You can read C. K. Scott Moncrieff’s translation below*, but I find that reading a translation is no substitute for untangling the flow of Proust’s sentences for myself. Here, after two simple sentences, the rest is just one complex sentence. Here’s the skeleton of that third sentence:

And every time she had spoken to me of something she’d seen the duchess wearing, knowing that she would accept no imitations, I would go and have the duchess tell me everything about the thing that had pleased Albertine, and how I could obtain the exact same thing.

That skeleton, to mix my metaphors, sends out sparks in many directions. There’s the wonderful word brimborions to start with. I had to look up a couple of dictionaries, but it almost doesn’t matter what brimborions de la parure means, it sounds so great. I’d translate it as ‘fripperies’ rather than Moncrieff’s more respectful ‘any sort of finery’, though I’m sure he had his reasons. There are lists – of bimborions, the parts of the body they adorn, the kinds of information needed to replicate the object of desire. There are parentheses – one to remind the reader of Albertine’s history from two books earlier, one to say how her vocabulary differs from the narrator’s, probably in ways that identify her as young and fashionable. There’s a hint of Proust’s abiding theme of snobisme, in a phrase distinguishing Albertine and himself from the vulgaire – hard to beat Moncrieff’s ‘the common herd’. And it doesn’t have one of Proust’s brilliant similes, where in the middle of a description of a frivolous dinner party, one finds oneself thinking of classical art, or contemporary medical science, or power politics.

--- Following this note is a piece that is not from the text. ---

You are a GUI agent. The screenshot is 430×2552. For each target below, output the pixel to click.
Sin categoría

I don’t know how a fluent French reader would go, but I enjoy the concentration it takes to keep track of all that.

A similar thing happens on a larger scale. For instance, that paragraph is itself something of a detour from the main flow of the narrative, or perhaps a return from a detour, it’s sometimes hard to tell. The narrator has been enjoying the glorious freedom of an Albertine-free day while she is out with one of his spies, and as the day come to an end he goes to ask Mme Guermantes for some choses de toilette for her. He then digresses for some narky comments on Mme Guermantes’ pretensions to poverty and reflections on the way he always sees her as bearing the invisible trappings of her aristocratic status. Then, after commenting that it’s as miraculous that he should speak to this ethereal beauty about practical matters as it is that we should use a miraculous device like a telephone to order an ice cream, he switches to talk of brimborions and we are back with the story. Reading three pages a day, I’m pretty pleased with myself that I can keep track even as well as I do.

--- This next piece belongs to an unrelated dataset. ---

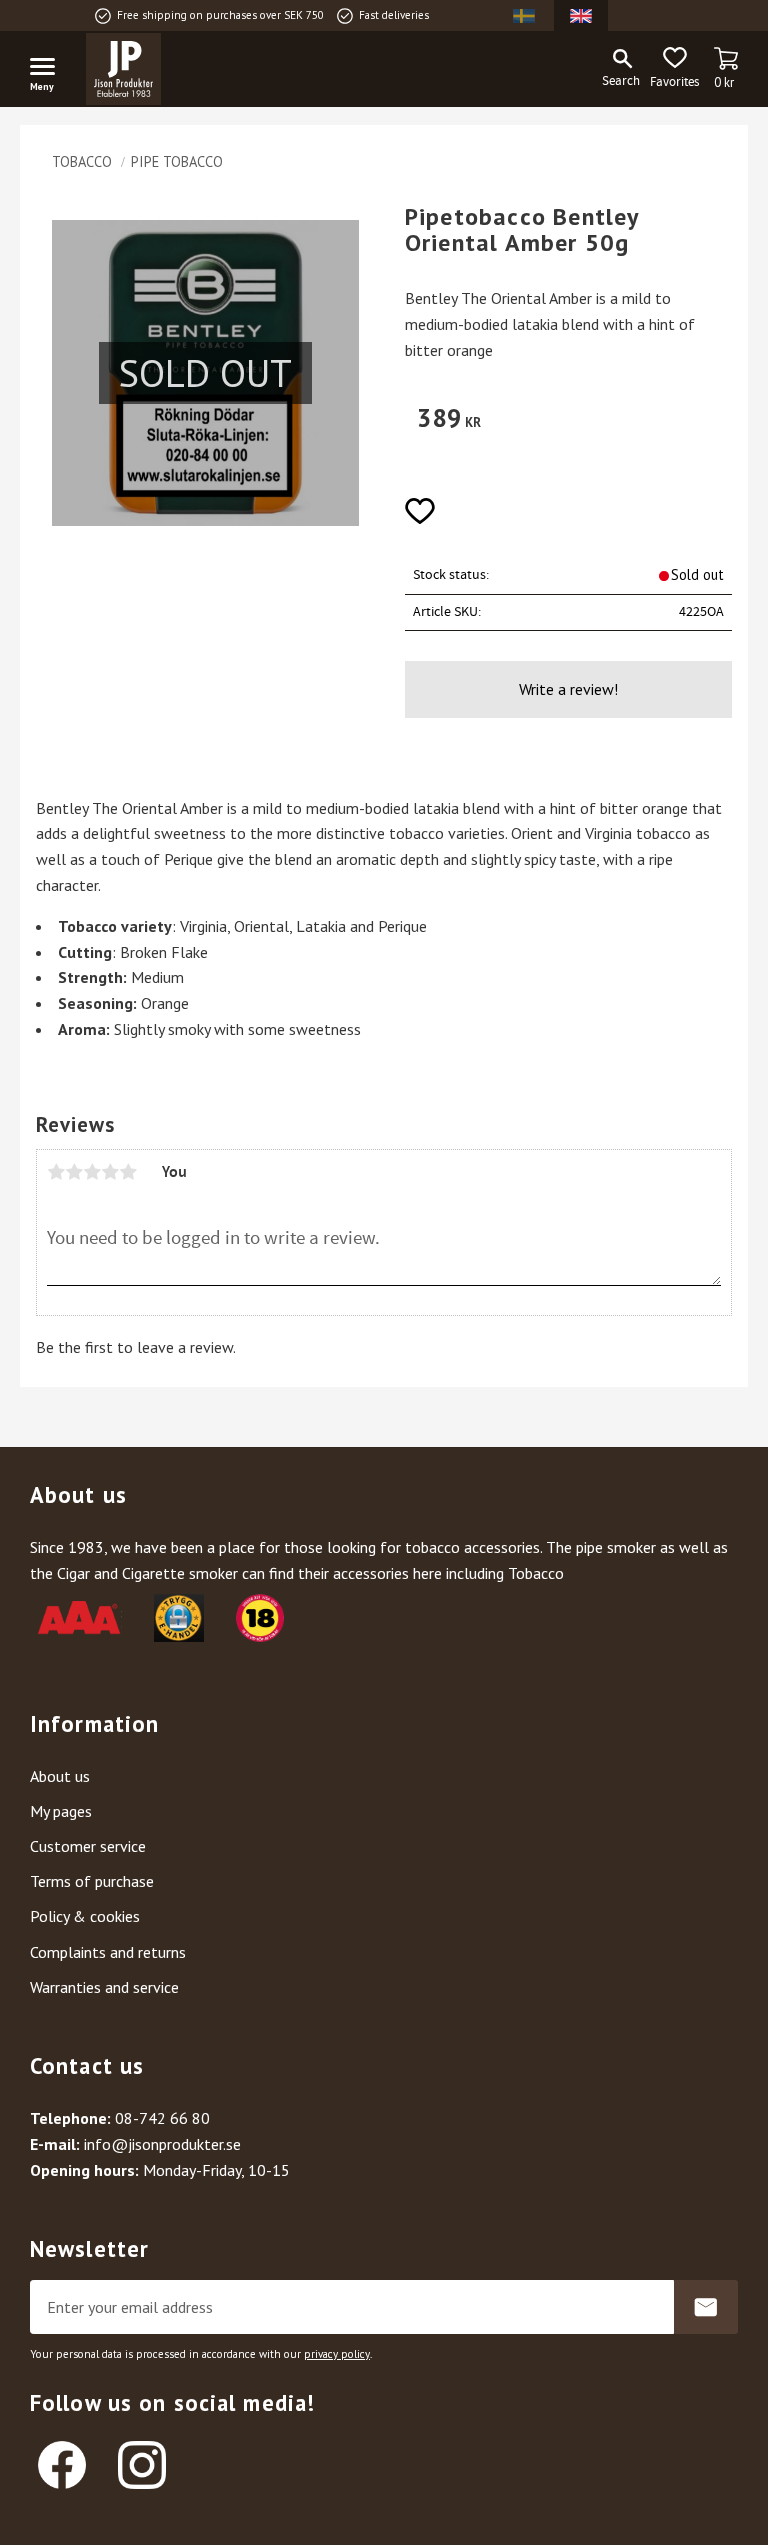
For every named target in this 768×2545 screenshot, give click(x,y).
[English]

* Albertine delighted in any sort of finery. I could not deny myself the pleasure of giving her some new trifle every day. And whenever she had spoken to me with rapture of a scarf, a stole, a sunshade which, from the window or as they passed one another in the courtyard, her eyes that so quickly distinguished anything smart, had seen round the throat, over the shoulders, in the hand of Mme de Guermantes, knowing how the girl’s naturally fastidious taste (refined still further by the lessons in elegance of attire which Elstir’s conversation had been to her) would not be at all satisfied by any mere substitute, even of a pretty thing, such as fills its place in the eyes of the common herd, but differs from it entirely, I went in secret to make the Duchess explain to me where, how, from what model the article had been created that had taken Albertine’s fancy, how I should set about to obtain one exactly similar, in what the creator’s secret, the charm (what Albertine called the ‘chic‘ the ‘style’) of his manner, the precise name – the beauty of the material being of importance also – and quality of the stuffs that I was to insist upon their using.